© Copyright 1998 by Roi Allen

Chapter 1: Irish Influences

That was his grandpa’s name, too, and that pleased him. He had always felt a closeness to Grandpa Sullivan. He was ever ready to go to Ohio, where they were today, whenever Lila decided to go see Grandma and some of the aunts.

If it was nice weather, as today, they usually stopped at Swamp College Cemetery to pay respects to the two family graves there, that of Grandpa and that of Uncle John, who had been killed in Germany during the War. Usually, Lila and her two sisters kept the graves looking as good as they could, considering the cheap headstones that had been put in place many years ago. Grandpa’s, in particular, was weathering badly; it was of cheap granite, and the polished surface was hardly readable any more.

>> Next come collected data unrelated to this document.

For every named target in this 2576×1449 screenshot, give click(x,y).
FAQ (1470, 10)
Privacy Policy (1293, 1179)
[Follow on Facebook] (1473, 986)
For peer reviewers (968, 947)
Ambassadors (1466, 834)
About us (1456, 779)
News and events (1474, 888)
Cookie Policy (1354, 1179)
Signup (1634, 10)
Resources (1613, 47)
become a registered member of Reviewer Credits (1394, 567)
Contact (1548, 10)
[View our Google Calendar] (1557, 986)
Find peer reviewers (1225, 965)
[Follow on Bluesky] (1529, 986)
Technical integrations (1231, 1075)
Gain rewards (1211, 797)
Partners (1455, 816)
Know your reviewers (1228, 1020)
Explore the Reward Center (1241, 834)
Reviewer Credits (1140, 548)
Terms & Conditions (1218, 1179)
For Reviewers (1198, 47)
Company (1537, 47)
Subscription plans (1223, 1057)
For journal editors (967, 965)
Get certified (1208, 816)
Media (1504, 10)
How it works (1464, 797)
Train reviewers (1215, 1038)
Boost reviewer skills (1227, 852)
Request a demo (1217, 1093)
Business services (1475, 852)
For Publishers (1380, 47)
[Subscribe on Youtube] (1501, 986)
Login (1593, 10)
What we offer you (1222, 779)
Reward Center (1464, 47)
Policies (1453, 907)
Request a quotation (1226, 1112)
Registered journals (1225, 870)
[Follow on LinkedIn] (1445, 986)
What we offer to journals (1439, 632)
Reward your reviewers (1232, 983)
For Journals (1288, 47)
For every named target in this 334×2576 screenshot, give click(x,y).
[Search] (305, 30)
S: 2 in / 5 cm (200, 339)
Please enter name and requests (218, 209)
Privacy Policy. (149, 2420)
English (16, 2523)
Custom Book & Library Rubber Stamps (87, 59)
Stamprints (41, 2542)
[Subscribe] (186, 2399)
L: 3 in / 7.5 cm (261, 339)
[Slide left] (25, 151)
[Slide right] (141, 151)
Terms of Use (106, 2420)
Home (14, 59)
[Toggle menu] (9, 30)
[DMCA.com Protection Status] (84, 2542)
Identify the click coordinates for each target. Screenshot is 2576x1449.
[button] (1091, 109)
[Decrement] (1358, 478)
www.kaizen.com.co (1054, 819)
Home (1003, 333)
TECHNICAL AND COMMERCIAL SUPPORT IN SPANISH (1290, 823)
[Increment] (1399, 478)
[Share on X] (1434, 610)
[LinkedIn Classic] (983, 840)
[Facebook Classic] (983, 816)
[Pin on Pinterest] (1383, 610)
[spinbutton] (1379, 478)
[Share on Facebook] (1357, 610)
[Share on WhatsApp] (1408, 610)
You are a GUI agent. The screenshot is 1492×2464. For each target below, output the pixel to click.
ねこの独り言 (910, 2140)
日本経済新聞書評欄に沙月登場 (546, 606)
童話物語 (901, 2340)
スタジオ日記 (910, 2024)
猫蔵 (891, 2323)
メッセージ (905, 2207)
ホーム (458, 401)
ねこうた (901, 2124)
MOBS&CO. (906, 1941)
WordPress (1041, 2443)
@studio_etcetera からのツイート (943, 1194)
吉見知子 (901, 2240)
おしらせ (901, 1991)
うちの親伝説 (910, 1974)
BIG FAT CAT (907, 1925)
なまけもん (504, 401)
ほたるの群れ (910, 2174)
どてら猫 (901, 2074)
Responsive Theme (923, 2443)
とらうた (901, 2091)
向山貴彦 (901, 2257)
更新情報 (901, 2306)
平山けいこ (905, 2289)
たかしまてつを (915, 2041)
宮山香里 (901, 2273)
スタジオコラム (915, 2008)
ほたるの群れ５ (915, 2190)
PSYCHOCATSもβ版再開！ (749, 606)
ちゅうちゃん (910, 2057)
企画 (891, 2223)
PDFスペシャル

Robert had been to that cemetery many times over the years and remembered how the markers had looked; at least, he remembered Grandpa’s. A cluster of grapes beside a plain cross was the design of the carving that Grandma Sullivan chose back in 1947. It was now hardly discernible on the old, cheap slant marker which had three lines of wording carved on it”

1879 – 1947

Although his grandparents had been quite poor for most of their lives, Robert felt proud to be among their offspring. The Sullivan name, itself, brought a sense of being somebody. Robert figured that, somewhere in the last 100 years or so, someone had decided to drop the “O” from “O’Sullivan”, just to try to remove any stigma of being Irish. Yet, to Robert, the Irishness was a major part of the pride - - along with the solid Christian character of much of the old family. Besides his own observations, Robert had learned a lot about the family’s Christian heritage through stories Lila, his mother, repeated over the first nineteen years of his life.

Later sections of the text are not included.